(Actions to take):
1. In the blog post, translate the sentence "All that we will ever see is imagination." into Spanish.
2. From the blog post, list every sentence in the excerpt marked Nov 28 2005 that ends with a question mark.
3. According to the blog post, what was the most recent entry of any kind in the notebooks from?

(Document excerpt):
Tuesday, October 9, 2007

Odds and Ends from the Vault

i feel like i should apologize for the lack of pictures or links in this blog, but that would disingenuous because there won't be any of either in this post.

last night i was moving some things around on my bookshelf and came across three old notebooks. so of course i cracked a couple open and had a look. i should first say that it's been over a year since i've touched these, the most recent entry of any kind was from our west coast trip last august. but the most recent notebook was positively full of great nuggets of all sorts. and i thought i'd post some of them here, not all right now necessarily but as it's convenient. (i really start a lot of sentences with conjunctions.) most of what's in the notebooks is journal-y, but i'll try to only post stuff here that is interesting independent of my contextual feelings or doings. where possible, i'll try to relate when it was written since i date stuff almost by habit.

oddly now, the first one wasn't dated but must have been written sometime between may and november of 2005:

The idea, most usually, is to let the art in you become real, and not to create new art. It's a postpostmodern world. Every artist has at some point done everything, frequently as well as it can be expected to be done. However, no one has ever been you and no one knows you as well as yourself. Let the art bake into you like cancer into skin and revel in the melanomic masterpiece.

This is from the same unknown mid-2005 time period and i think could be labeled a poem (it was written as a paragraph but let's see how it looks now in line form.):

Sit and sniff.
Murky cool drear air,
Sprinkles and whiffs,
Heat created never related.
Heavy breath and slight drip ooze of regret,
Tender and passive and yet--there.
Head rocks like a shifting fishbowl,
Coated and dry, alternating sublime
Until drug-filled breaths mimic sand-filled steps.
Time stops slowly making trivial tics into tortuous tocs.
A need to release like a cannonball arises,
Panicky searching standing scratching for the fire,
Too much sleepy head make body dead,
Slouch and pout wring what's left from your hands.
Grit and grin and bear it,
Wear it on your sleeve,
Pet peeves give reality
Some sense penance and patience as I stay tense.

This is marked Nov 28 2005:

Do I need to synthesize my reality with any "real" reality? If not, is there anything "real" that exists? Perhaps the end evolution of existential philosophical thinking is thta all existence is mere idea. All that we will ever see is imagination. All we experience we create. We each are God. And why not? We all live our own lives completely within our ideas and imaginations, and all human actions interconnect in a quantum relationship. I can punch a person in the face in my reality but instantaneously that same person can punch me in his reality. We both have personal experiences, but in the dimension of myself, what I see and feel is a function of my idea and my brain.

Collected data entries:
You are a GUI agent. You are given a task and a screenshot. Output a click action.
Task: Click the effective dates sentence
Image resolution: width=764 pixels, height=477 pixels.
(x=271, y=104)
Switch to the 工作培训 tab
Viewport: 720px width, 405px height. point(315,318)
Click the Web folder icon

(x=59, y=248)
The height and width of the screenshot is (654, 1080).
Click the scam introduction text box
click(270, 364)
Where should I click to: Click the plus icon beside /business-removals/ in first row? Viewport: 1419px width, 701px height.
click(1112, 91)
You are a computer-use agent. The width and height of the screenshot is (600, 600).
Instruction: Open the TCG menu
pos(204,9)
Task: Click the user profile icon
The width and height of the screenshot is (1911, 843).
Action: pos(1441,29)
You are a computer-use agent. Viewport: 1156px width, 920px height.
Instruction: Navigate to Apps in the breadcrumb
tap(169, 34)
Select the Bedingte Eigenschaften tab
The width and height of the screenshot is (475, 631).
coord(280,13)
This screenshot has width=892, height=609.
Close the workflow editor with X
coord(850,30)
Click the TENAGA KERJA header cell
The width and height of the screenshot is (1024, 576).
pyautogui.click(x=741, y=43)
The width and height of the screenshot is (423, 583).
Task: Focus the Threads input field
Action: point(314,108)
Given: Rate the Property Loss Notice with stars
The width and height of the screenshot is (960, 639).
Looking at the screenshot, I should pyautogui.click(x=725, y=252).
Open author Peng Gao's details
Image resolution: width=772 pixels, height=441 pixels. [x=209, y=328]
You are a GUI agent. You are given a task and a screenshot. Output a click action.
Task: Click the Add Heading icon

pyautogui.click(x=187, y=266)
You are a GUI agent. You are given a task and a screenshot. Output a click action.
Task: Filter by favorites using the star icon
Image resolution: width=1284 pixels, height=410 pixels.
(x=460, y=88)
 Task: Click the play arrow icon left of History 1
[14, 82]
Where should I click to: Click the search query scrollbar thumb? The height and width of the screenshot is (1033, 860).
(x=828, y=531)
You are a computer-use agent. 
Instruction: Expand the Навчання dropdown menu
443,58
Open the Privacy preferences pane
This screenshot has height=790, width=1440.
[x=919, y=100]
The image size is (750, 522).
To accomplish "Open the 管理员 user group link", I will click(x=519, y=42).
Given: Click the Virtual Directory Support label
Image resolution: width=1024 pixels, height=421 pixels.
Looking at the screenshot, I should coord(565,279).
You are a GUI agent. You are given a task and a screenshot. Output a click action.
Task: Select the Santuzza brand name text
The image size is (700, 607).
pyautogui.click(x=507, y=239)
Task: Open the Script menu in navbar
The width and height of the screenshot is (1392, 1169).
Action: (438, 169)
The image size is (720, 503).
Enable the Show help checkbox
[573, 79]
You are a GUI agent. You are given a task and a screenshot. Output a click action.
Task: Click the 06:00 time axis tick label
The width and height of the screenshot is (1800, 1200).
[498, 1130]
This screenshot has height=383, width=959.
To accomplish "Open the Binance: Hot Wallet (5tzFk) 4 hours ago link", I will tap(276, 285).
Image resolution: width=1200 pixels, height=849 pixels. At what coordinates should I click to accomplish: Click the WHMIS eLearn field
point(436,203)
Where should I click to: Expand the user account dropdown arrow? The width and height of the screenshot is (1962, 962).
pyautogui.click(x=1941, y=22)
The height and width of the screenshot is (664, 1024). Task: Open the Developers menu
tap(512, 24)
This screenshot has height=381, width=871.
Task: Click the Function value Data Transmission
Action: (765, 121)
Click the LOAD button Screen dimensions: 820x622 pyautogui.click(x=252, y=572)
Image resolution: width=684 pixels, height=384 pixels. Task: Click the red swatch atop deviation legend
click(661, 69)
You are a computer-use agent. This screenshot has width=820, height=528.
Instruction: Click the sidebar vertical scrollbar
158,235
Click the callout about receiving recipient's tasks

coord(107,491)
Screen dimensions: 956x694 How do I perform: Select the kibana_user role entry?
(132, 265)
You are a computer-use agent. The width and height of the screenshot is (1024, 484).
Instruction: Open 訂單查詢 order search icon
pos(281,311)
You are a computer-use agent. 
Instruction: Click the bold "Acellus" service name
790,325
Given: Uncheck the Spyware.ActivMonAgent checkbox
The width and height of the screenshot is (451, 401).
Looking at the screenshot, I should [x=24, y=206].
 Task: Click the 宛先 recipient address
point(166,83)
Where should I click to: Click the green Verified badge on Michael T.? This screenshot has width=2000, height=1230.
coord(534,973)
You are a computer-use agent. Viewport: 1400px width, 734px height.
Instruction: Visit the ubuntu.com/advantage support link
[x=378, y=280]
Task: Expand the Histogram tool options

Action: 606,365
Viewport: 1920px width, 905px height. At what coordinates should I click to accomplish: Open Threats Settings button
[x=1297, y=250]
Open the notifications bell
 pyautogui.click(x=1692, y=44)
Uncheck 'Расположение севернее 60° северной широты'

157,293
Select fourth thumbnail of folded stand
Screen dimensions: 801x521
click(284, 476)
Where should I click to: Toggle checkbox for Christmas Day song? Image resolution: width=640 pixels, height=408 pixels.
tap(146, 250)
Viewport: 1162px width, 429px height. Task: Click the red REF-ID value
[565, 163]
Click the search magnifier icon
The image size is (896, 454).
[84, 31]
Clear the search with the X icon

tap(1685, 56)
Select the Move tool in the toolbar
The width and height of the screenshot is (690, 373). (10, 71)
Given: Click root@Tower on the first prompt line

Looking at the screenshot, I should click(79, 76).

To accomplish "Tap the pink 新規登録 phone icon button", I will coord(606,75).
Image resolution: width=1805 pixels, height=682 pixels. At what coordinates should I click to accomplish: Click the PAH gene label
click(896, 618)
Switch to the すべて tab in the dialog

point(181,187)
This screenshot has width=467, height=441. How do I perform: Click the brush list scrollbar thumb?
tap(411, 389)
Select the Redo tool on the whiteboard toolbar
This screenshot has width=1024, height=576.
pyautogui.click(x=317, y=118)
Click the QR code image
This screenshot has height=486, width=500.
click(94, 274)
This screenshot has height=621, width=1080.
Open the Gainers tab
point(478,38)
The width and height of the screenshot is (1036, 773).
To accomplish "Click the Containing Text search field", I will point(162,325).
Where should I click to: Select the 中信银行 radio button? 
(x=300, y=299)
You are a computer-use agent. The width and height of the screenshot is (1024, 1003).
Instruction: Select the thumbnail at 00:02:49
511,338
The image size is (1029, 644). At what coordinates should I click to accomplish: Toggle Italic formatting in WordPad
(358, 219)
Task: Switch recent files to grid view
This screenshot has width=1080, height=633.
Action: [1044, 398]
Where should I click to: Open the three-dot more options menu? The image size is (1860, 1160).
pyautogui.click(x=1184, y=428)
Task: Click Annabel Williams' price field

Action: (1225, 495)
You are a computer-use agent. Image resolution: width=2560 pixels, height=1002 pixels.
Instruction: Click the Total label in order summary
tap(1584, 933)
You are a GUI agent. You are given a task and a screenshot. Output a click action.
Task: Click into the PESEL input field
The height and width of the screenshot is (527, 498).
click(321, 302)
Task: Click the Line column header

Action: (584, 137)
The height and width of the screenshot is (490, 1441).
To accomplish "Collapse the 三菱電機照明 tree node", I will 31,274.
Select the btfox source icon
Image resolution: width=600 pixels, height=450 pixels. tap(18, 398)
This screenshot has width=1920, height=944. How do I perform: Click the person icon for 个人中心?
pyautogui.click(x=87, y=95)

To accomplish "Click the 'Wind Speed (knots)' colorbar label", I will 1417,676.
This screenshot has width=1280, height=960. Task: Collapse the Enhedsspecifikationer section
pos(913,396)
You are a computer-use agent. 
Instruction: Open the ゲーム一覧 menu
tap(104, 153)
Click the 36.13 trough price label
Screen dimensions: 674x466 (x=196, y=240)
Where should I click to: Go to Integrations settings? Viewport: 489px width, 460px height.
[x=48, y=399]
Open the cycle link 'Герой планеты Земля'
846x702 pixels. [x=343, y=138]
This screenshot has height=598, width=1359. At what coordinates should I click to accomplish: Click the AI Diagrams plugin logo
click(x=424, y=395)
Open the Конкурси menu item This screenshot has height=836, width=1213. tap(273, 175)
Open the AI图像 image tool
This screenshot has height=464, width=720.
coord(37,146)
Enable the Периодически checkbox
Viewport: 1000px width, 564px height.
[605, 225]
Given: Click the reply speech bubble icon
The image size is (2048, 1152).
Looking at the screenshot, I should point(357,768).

(Solutions to the exercise):
1. Todo lo que alguna vez veremos es imaginación.

2.
- Do I need to synthesize my reality with any "real" reality?
- If not, is there anything "real" that exists?
- And why not?

3. The west coast trip last August.